YOUR TASK:
Report how many lines of the records below contain the string "width", matched case-sensitively, and give only that number.

* * * * * * * * *

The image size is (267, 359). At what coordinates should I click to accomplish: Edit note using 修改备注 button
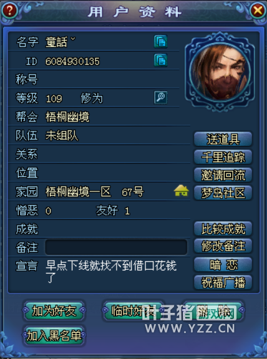point(223,246)
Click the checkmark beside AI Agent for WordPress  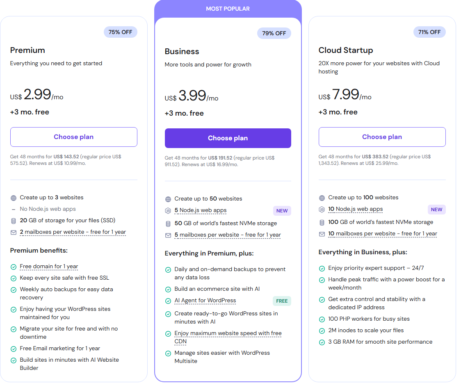[168, 301]
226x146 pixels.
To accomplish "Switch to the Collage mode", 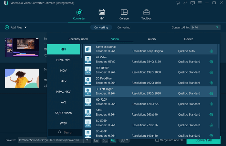I will pos(124,15).
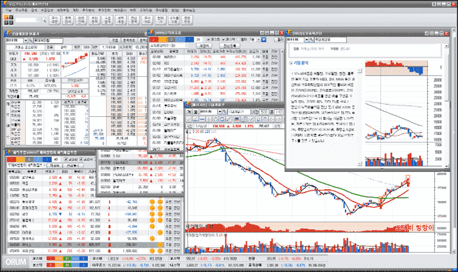Select the circle drawing tool in chart toolbar
Viewport: 458px width, 272px height.
(x=216, y=119)
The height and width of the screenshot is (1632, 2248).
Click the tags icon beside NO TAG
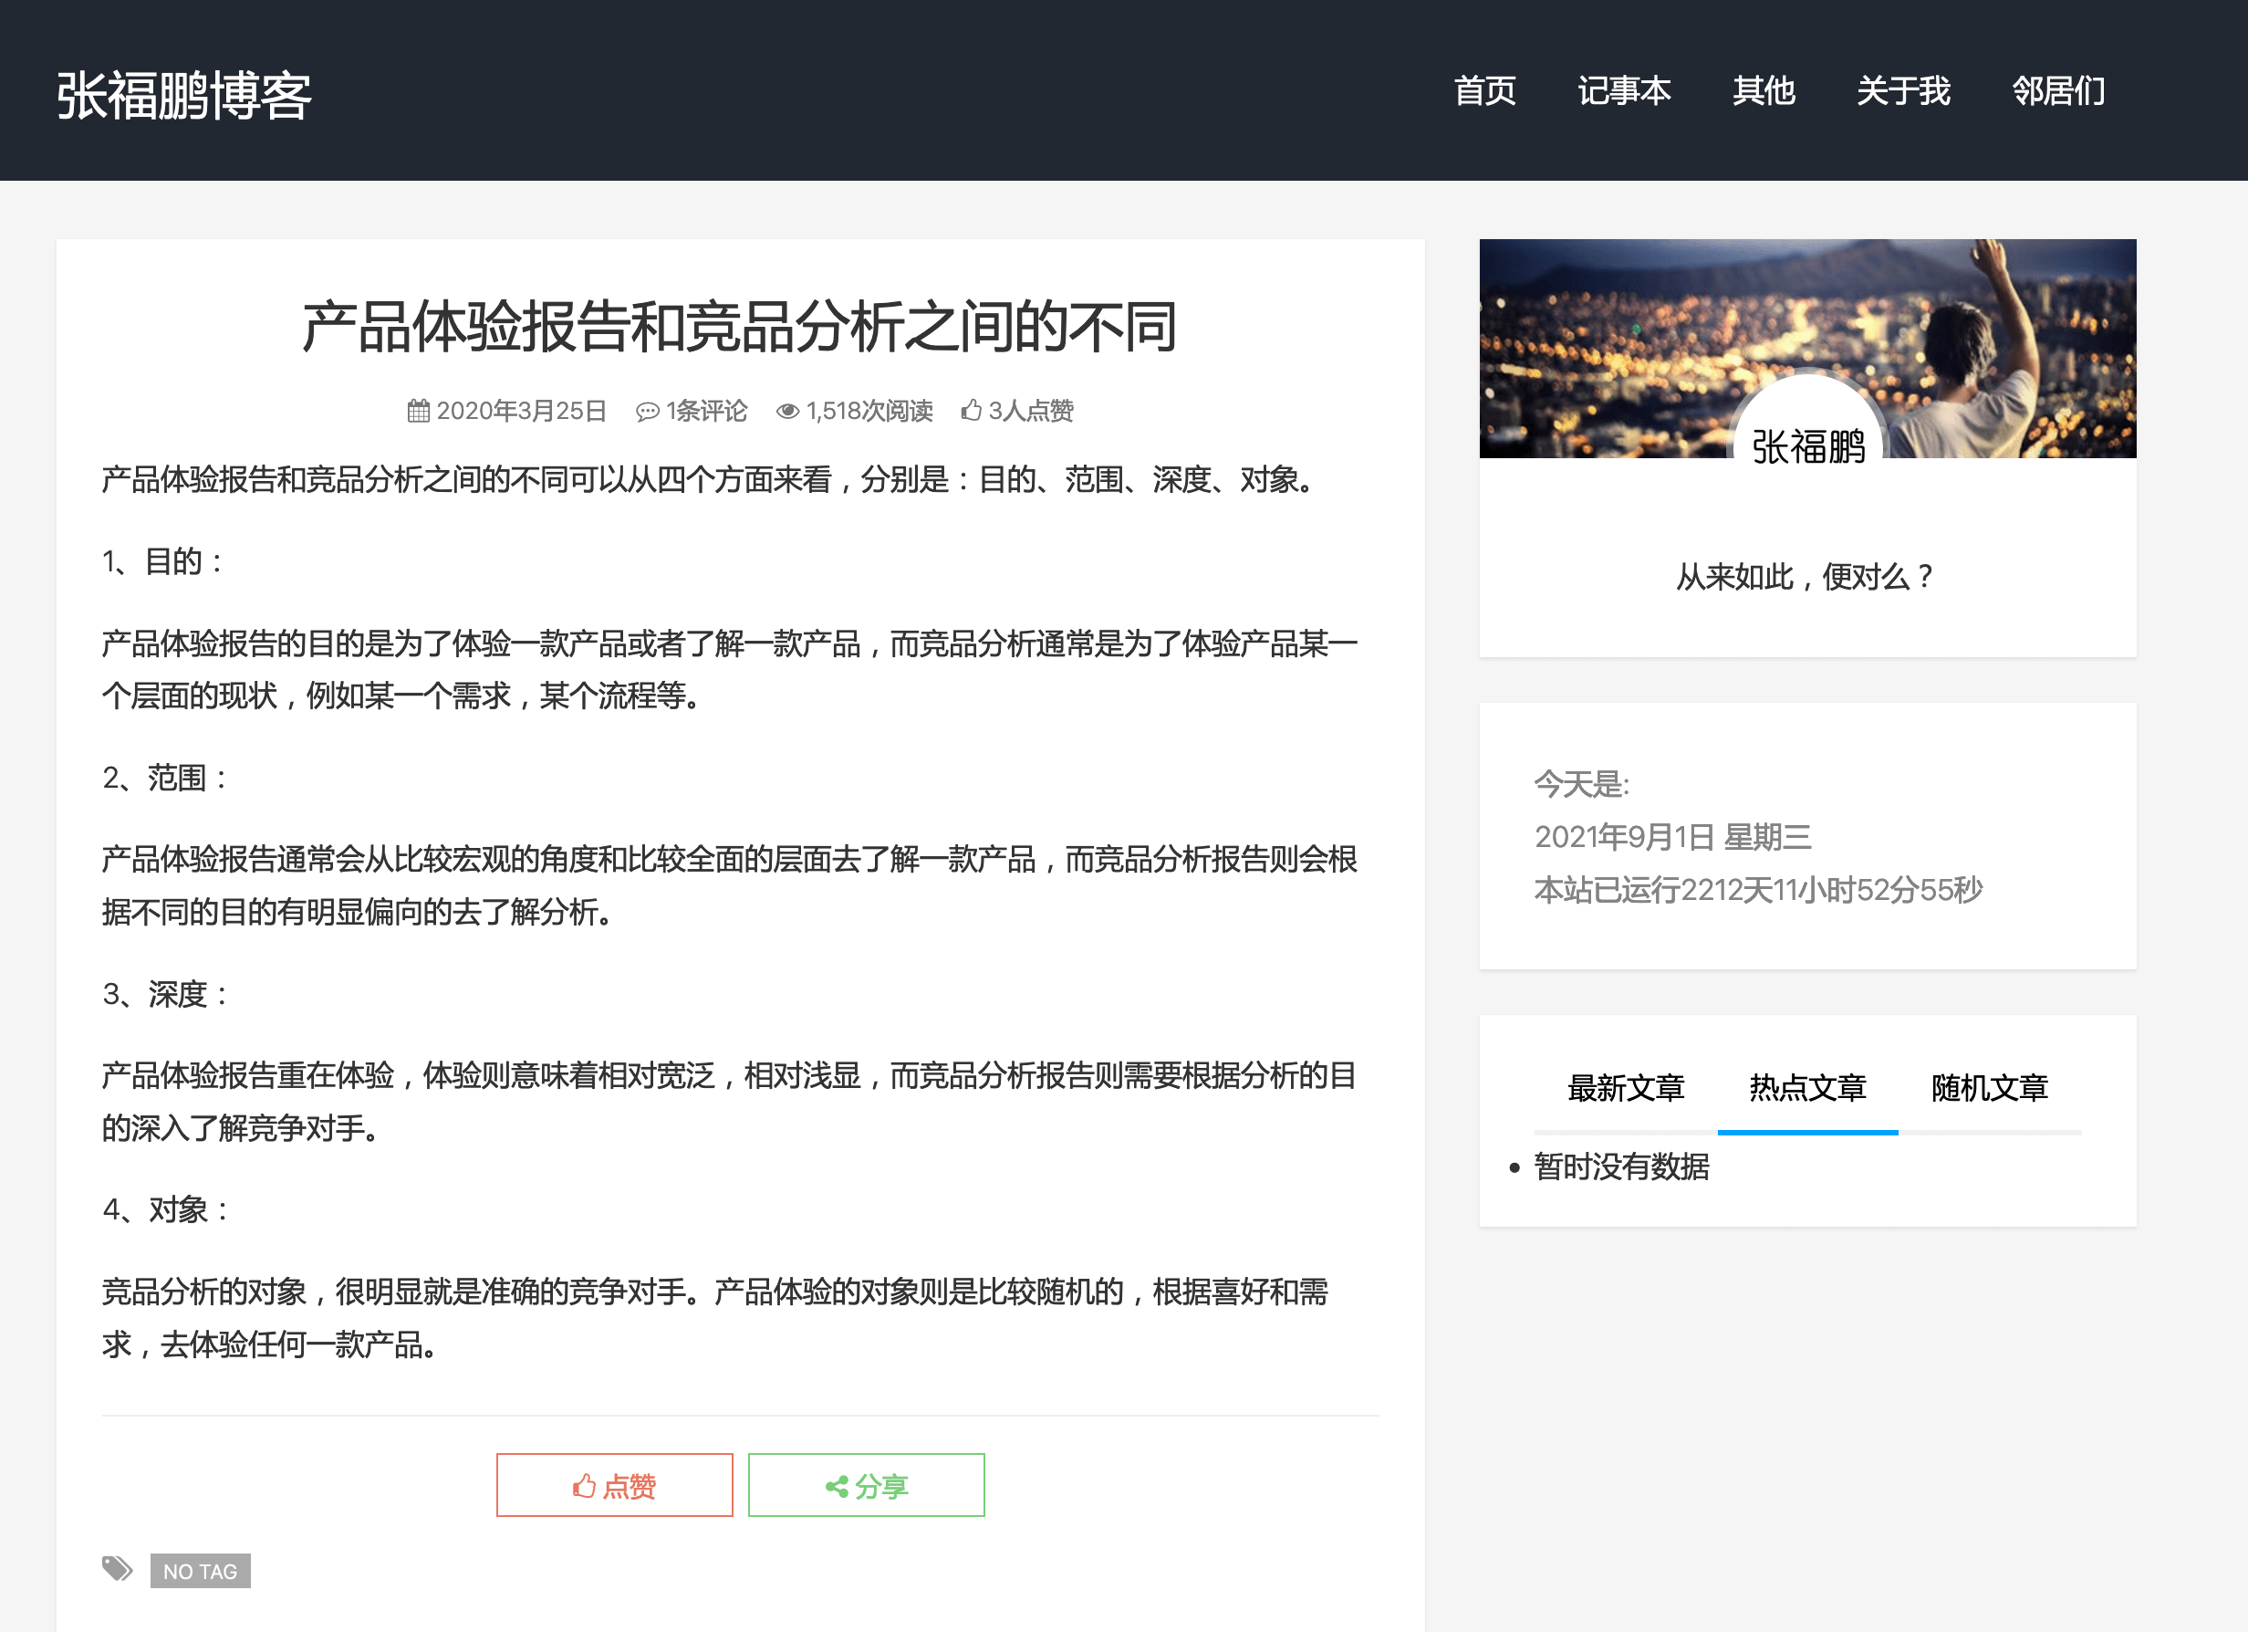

* * * * * * * * *

ANSWER FOR THE TASK:
2